# WHAT THIS EXERCISE ASKS:
(1) Reproduce the commentary on torture between "To be clear" and "gavotte in Bedlam.", inclusive.
(2) Pick up the commentary on torture after its final sentence and write what comes next.

# GIVEN PASSAGE:
'''
Dan Agin
Huffington Post
April 22, 2009
Our current troubles with torture by agencies of our government, and the shock of many that medical doctors stood by or even assisted in such torture, will be with us for a while. There is never too much of knowledge, and usually too little of knowledge of the past, and our present time is apparently an illustration of our public failings.
To be clear about my own views, the publicized recent physical and psychological stresses used in the interrogation of prisoners in American hands, from the perspective of medicine, neuroscience, and psychiatry, were indeed torture. Various legal minds apparently twisted the meanings of words and phrases into knots in their attempts to provide cover for the use of terror in interrogations, but my guess is they and everyone around them knew the truth. And now various media hacks sound the same corrupted chant, more out of foolishness than any reasoned argument. It’s an ugly dance, a jig that reminds one of a crazy gavotte in Bedlam.
'''
# EXTRACTED ENTRIES:
'''
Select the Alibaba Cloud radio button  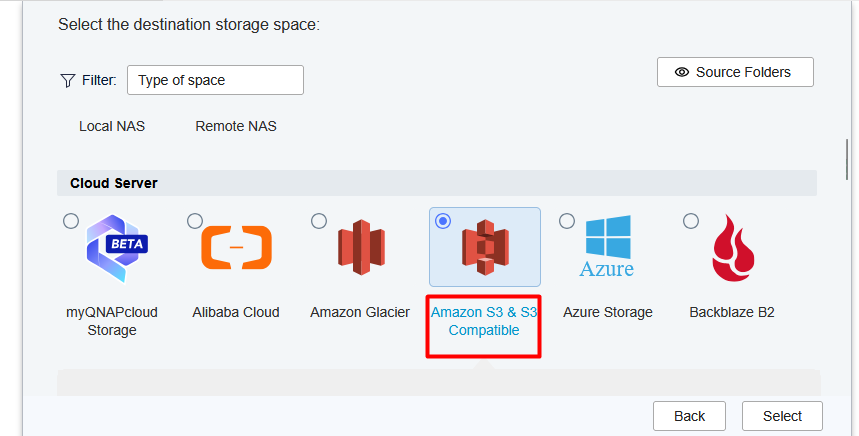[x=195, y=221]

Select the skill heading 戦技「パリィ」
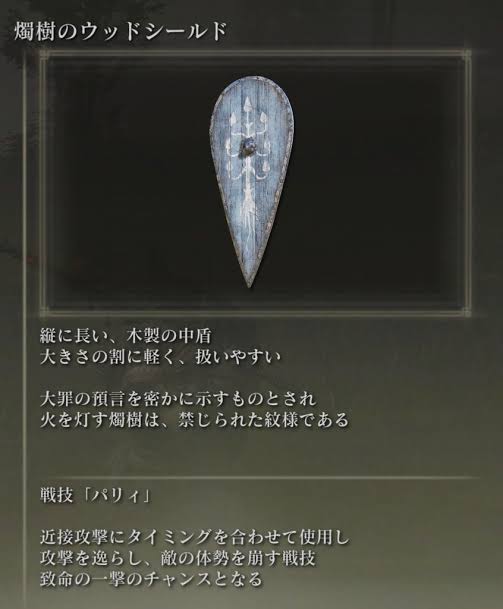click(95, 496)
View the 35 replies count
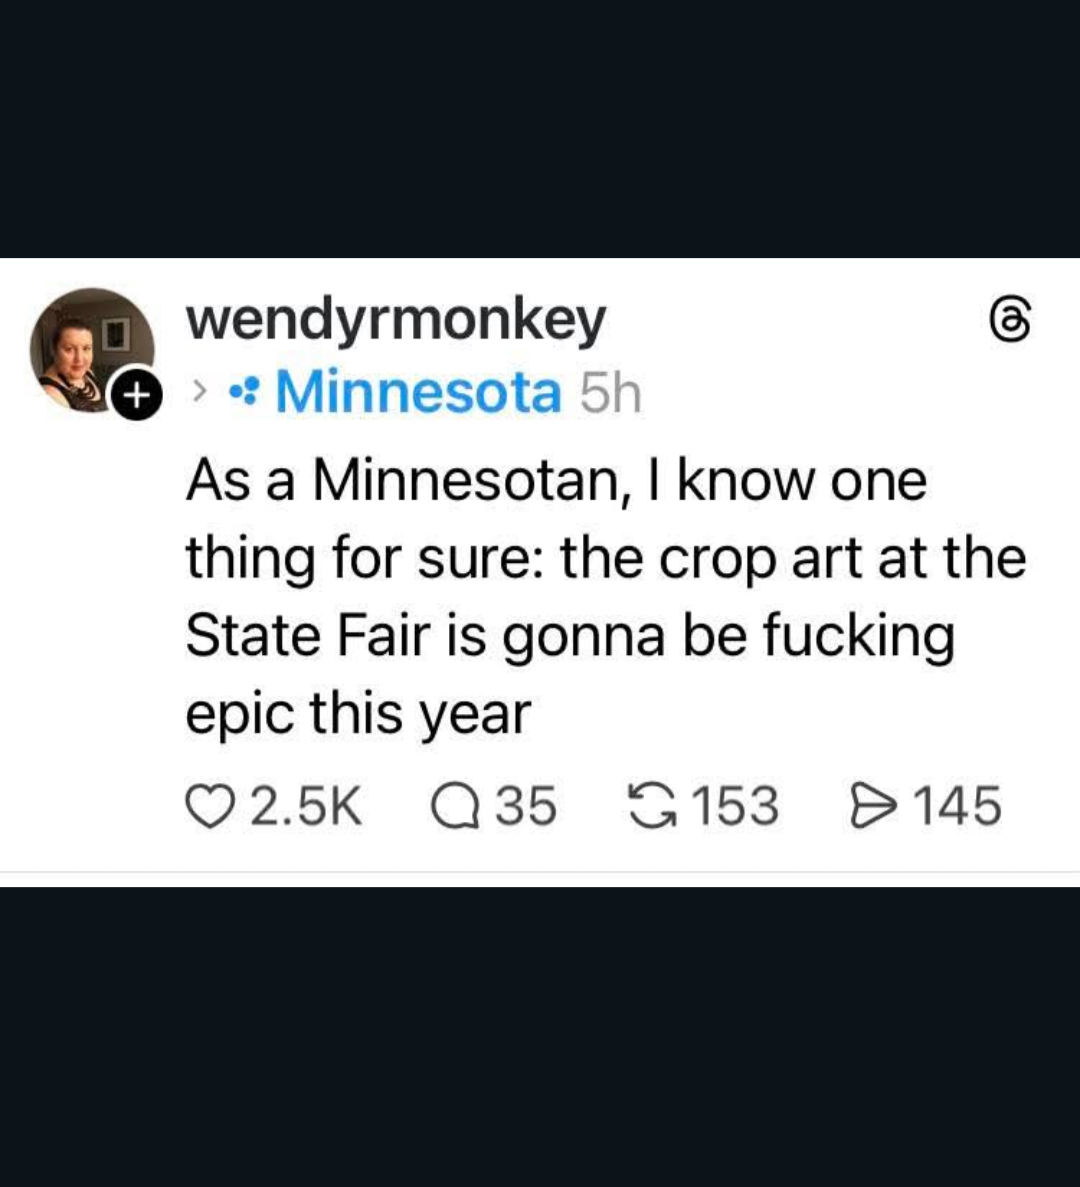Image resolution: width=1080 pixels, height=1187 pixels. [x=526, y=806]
'''
# RESPONSES TO THE EXERCISE:
(1)
To be clear about my own views, the publicized recent physical and psychological stresses used in the interrogation of prisoners in American hands, from the perspective of medicine, neuroscience, and psychiatry, were indeed torture. Various legal minds apparently twisted the meanings of words and phrases into knots in their attempts to provide cover for the use of terror in interrogations, but my guess is they and everyone around them knew the truth. And now various media hacks sound the same corrupted chant, more out of foolishness than any reasoned argument. It’s an ugly dance, a jig that reminds one of a crazy gavotte in Bedlam.

(2)
Maybe the saddest cut of all is that we’ve been here before. Too many people are bemused by the illusion that physicians are incapable of standing by or assisting in the mechanics of torture. Maybe most are, but to say that all are is a public lie — and how many psychiatrists and internist physicians do you need to help turn the rack or rip at the mind with terror? Not many. For the few hundred prisoners at a place like Guantanamo, a handful of assisting psychiatrists and internists would be sufficient, both psychiatrists and internists already on the agency payroll and committed to agency operations.
Physicians of various kinds have always been involved in government interrogations. and it’s a bit silly to pretend otherwise.